The secret of Kaspar Hauser in Jakob Wassermann’s novel – Bayern

In Ansbach you meet Kaspar Hauser at every turn. In the courtyard garden, where the knife attack took place on December 14, 1833, from which Europe’s most famous boulder died a few days later, there is a memorial stone with a Latin inscription. Translated it reads: “Here a mysterious man was killed in a mysterious way.”

There is a Kaspar Hauser department in the Markgrafenmuseum in the city centre. The bloodstained underpants exhibited there left The mirror investigate in 1996. With the supposed result that Hauser could never have been a Baden prince. But does the clothing and blood actually come from him? Finally, his tombstone in the city cemetery: “Here lies Kaspar Hauser, a mystery of his time, unknown birth, mysterious death.”

Kaspar Hauser’s origins and his violent end still give rise to all sorts of speculation between the hereditary prince theory and the theory of fraud. In addition, the historic Hauser, who appeared on Whit Monday 1828 at the age of about sixteen in a neglected peasant costume on Nuremberg’s Unschlittplatz and addressed passers-by, faltering and stammering, has become a myth.

His fate, shrouded in mystery, has left numerous traces in art and literature. The young man who appeared out of nowhere seems to be the ideal projection surface for addressing one’s own longings and problems. Georg Trakl, despairing of himself, composed the following line in his “Kaspar Hauser Lied”: “God spoke a gentle flame to his heart:/O man!” In July 1917, Kafka noted the beginning of a story in his diary: “When Kaspar Hauser woke up enough to recognize people and things around him…” The series could be continued with Peter Handke’s “Kaspar”, a play that wants to be understood as “speech torture” and does not show how it really was, but “what is possible with someone”. Or with Werner Herzog’s film “Everyone for Himself and God Against All”.

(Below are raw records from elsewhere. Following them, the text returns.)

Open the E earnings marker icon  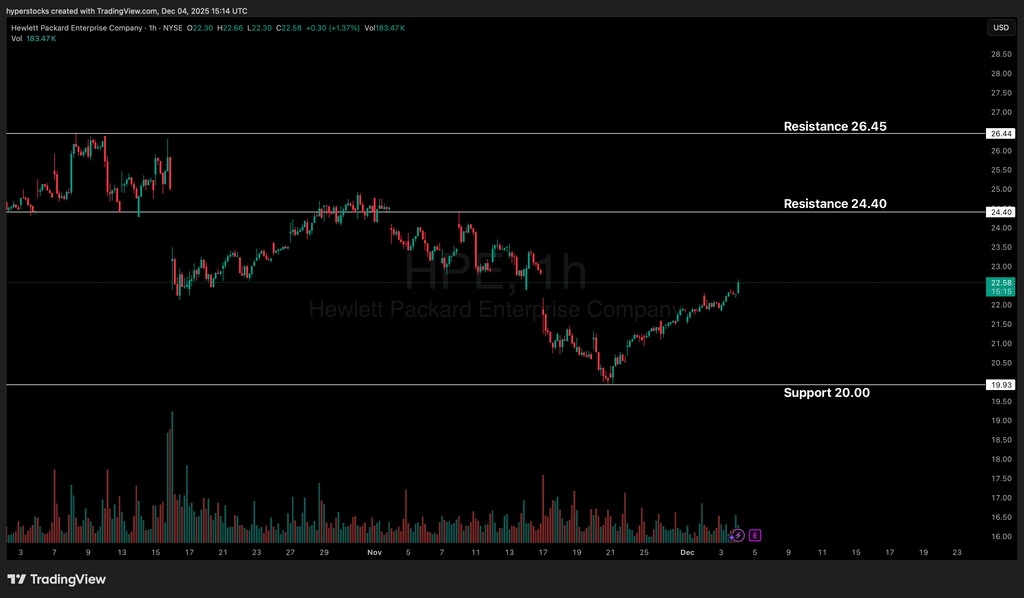[755, 536]
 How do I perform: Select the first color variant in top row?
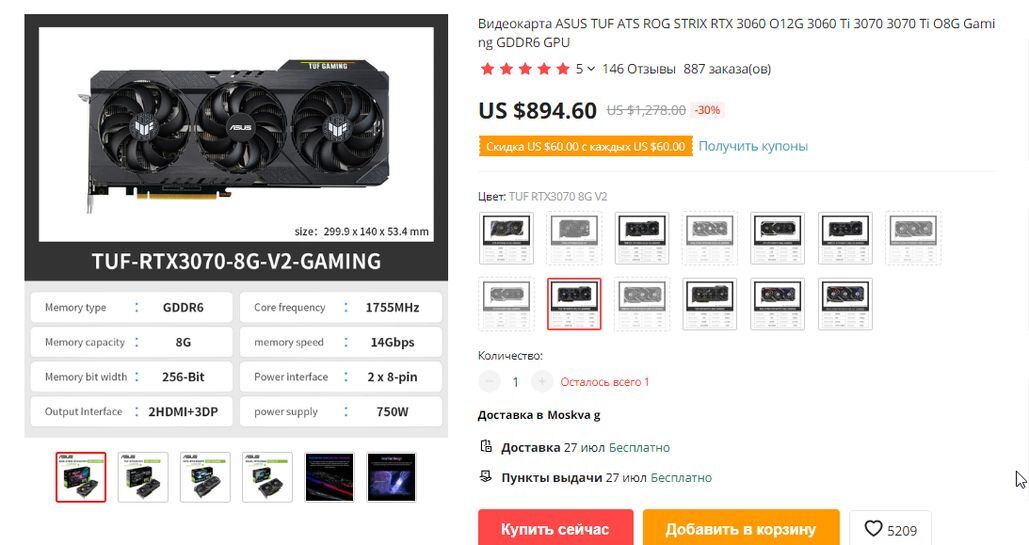tap(507, 238)
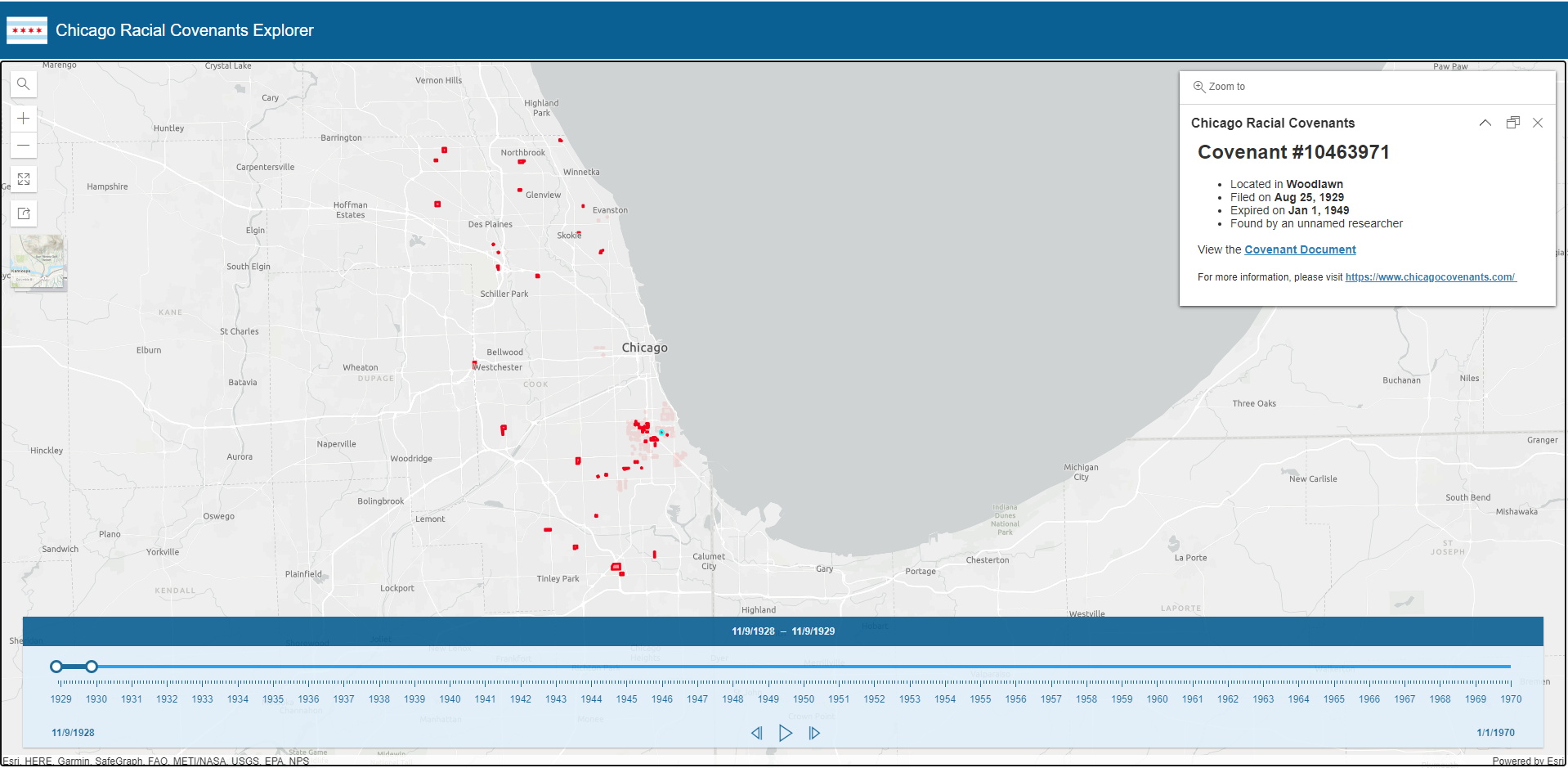Dock the Covenant popup window
Viewport: 1568px width, 768px height.
pos(1512,122)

Kaspar Hauser and his little wooden horse: Scene from Werner Herzog’s 1974 film “Everyone for Himself and God Against All”.

(Photo: imago images/Collection Kharbine Tapabor)

Whoever talks about Kaspar Hauser also always talks about himself. This applies in particular to the work that can be considered the most beautiful adaptation of the myth: Jakob Wassermann’s 1908 novel “Caspar Hauser or The Inertia of the Heart”. In it, Wassermann gives an exciting account of the Hauser criminal case. Above all, however, he tells in a very touching way, in a deliberately archaic language, how a person who is innocence personified is destroyed by the ruthlessness and coldness of those around him.

Thomas Kraft, author of a Wassermann biography and author of the epilogue to the dtv edition, quotes Wassermann as saying: “The human heart against the world; when I found this formula, the veil lifted…” What Wassermann meant by that, becomes clear right from the first pages of the book, which is enriched with a lot of Franconian local color. There Hauser, whom the authorities initially had locked up in the Nuremberg Castle prison tower, is gawked at by the crowd like a circus attraction: “But since the silent, gentle-hearted boy did nothing of what she was imagining in her lustful expectation, they began either cursing as if they had paid the entrance fee and been cheated for it, or committing the most amazing follies.”

In all his works, the moralist Wassermann describes the suffering of people who are marginalized. When Hugo von Hofmannsthal was once asked who a good person was, he replied: “Jakob. Jacob is a good person.” Jakob Wassermann was born in Fürth in 1873 as the son of a Jewish haberdashery merchant. His mother died when he was nine years old, and from then on the sensitive boy had a strict father and a hated stepmother against him. At sixteen, exactly the age when Kaspar Hauser appeared, he was already completely on his own and would probably have disappeared from the world if, after years of wandering about, Ernst von Wolzogen had not made him his secretary in Munich.

A rift ran through Wassermann’s life

This encouraged him to write, and Wassermann seized his chance, moved to Vienna and later to Altaussee and became one of the most successful writers of his time. But even the immense success could not heal the rift that plagued him throughout his life and for which he found impressive words in his life report “My way as a German and a Jew” from 1921: “The Jews, the Germans, I didn’t want this separation of terms in mind, not out of mind.”

Wassermann, who never had the privilege of living as a Jew and a German at the same time, had to endure the burning of his books by the Nazis. He died in Altaussee on New Year’s morning 1934 at the age of sixty. Around a hundred years after Kaspar Hauser, whose tragedy inspired him to write one of his most important books, along with “The Jews of Zirndorf”, “The Goose Man” and “The Maurizius Case”. It ends with the words: “Innocent, my dear, only God is innocent.”

Jakob Wassermann, Caspar Hauser or the inertia of the heart. dtv, Munich 2012. 480 pages, 12.90 euros.